Foreign Exchange, Bullion, Stock Indices

Calcutta, May 9: 
The Reserve Bank of India’s (RBI) credit policy rushed ahead with a growth rate forecast of 6 to 6.5 per cent in 2002-03, but the man who heads the institution says he has not sighted any sign of recovery.

There are takers for credit, but there is no sustained uptrend. “The credit offtake changes from week to week. Unless there is a steady flow of credit, the economic recovery will not take place at a fast clip.”

Jalan was in the city to attend the central board meeting of RBI, which has estimated in its credit policy that agriculture is likely to grow at a higher rate than last year. There are indications also of a quicker industrial recovery and prospects for export look good too.

Asked whether the bank rate would be cut, the RBI governor said one percentage point reduction might be made, if required. “We have no concrete time-frame,” he said. “At present, there is enough liquidity in the market and there is no immediate need to cut the bank rate.”
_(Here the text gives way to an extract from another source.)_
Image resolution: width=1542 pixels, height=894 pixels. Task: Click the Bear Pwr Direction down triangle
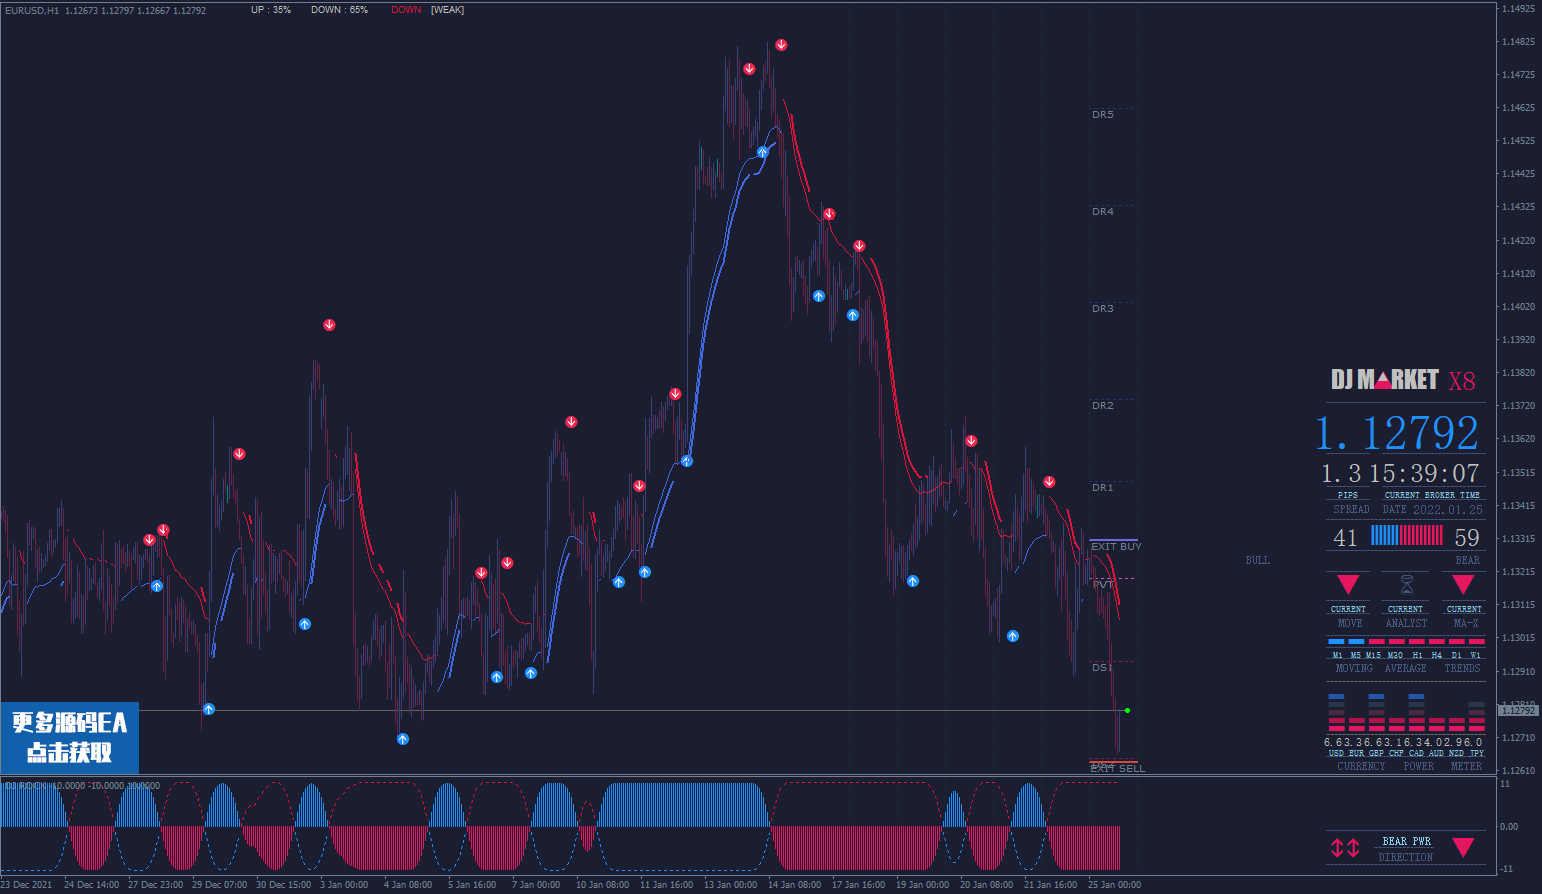(1463, 847)
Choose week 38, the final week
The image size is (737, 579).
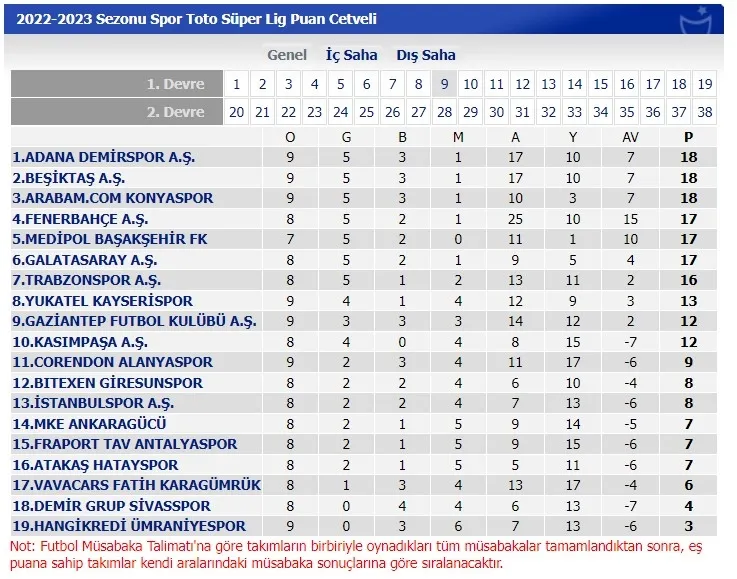click(x=705, y=112)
In the credit policy, RBI has said there is excess liquidity in the system, which is reflected in the repo amounts. On an average, amounts tendered by banks in one or three-day repos have ranged from Rs 1,565 crore-Rs 16,024 crore, the credit policy said.
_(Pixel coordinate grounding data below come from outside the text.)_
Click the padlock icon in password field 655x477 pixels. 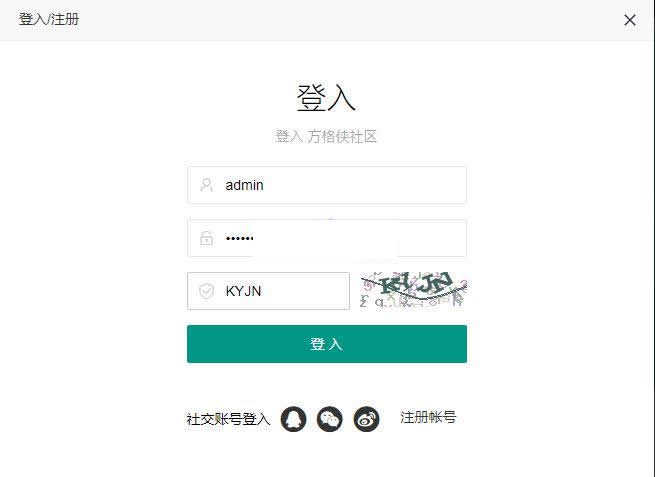(x=206, y=238)
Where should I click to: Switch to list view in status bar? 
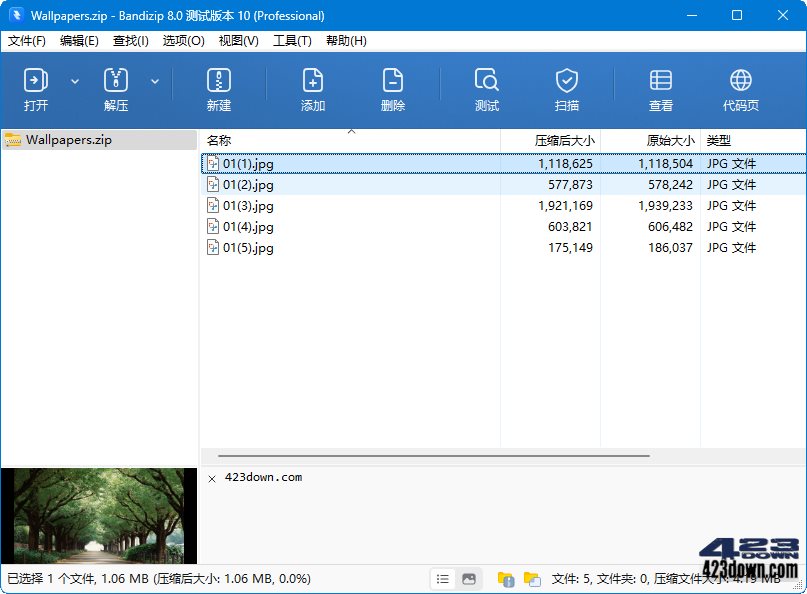(442, 578)
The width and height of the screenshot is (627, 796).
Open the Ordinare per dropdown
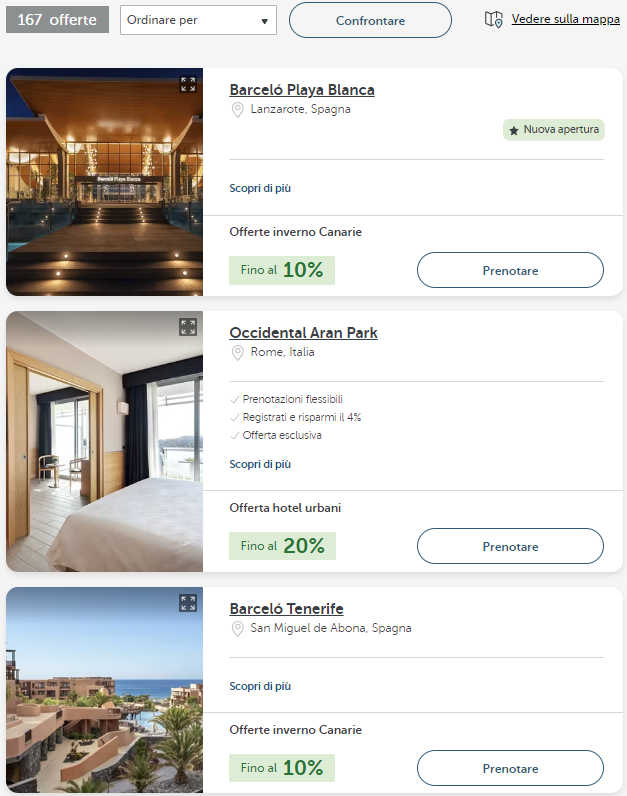click(x=198, y=20)
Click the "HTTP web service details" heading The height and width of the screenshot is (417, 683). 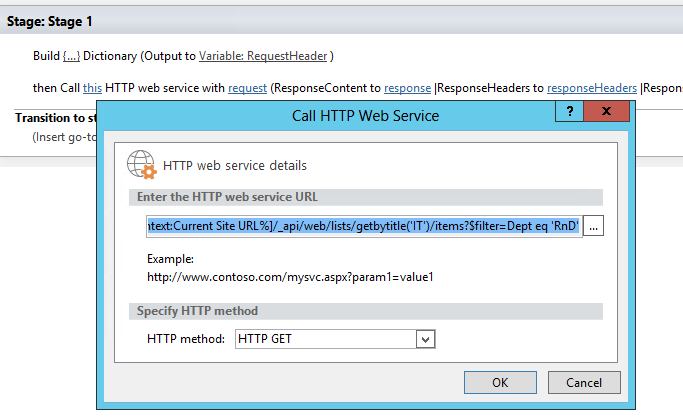pyautogui.click(x=235, y=165)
On the possibility of a 50 basis point cut in the cash reserve ratio (CRR) earlier than the June 15 date set in the credit policy, the governor said it could be done if it is warranted. “But, at the moment, it is not required since there is enough supply of money in the market,” he said.

To step up credit, Jalan said banks should slash the spread between the prime lending rate (PLR) and the rates at which the banks actually advance loans. “We have asked the banks to look into the matter so that all creditors can get money at a reasonable rates,” he said.
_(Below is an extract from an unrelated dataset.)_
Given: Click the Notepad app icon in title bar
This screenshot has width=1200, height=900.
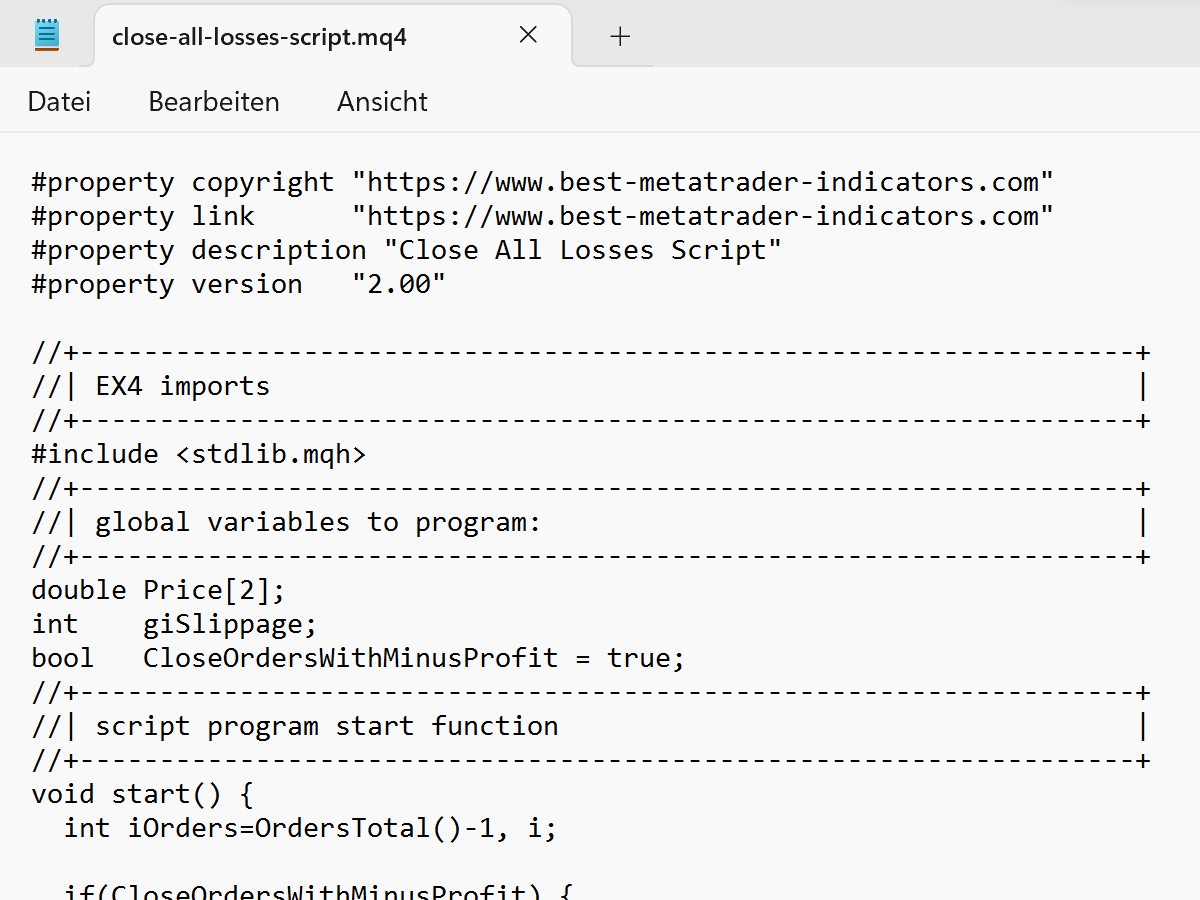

Internationally, the spread varies between 1 and 1.5 per cent. In India, however, it is between 3 and 4 per cent. Bankers say narrowing the spread is not easy in here because efficiency levels are much lower.

“The overhead cost is high in India. It will take time to happen,” they said.

Jalan, however, said the RBI is in favour of softer rates. “We have also stabilised expectations and have already indicated that a half a percentage point cut in interest rate might come, depending on liquidity,” he said.

Talking about the recent hardening of interest rates in Australia and New Zealand, Jalan said the Indian situation was not linked to events in other countries. “We have our own compulsions about interest rates and that is linked to our situation,” he said.

Jalan promised adequate credit for the industry, pointing to the changes made by RBI to encourage flow of funds to housing, small-scale and agriculture sectors.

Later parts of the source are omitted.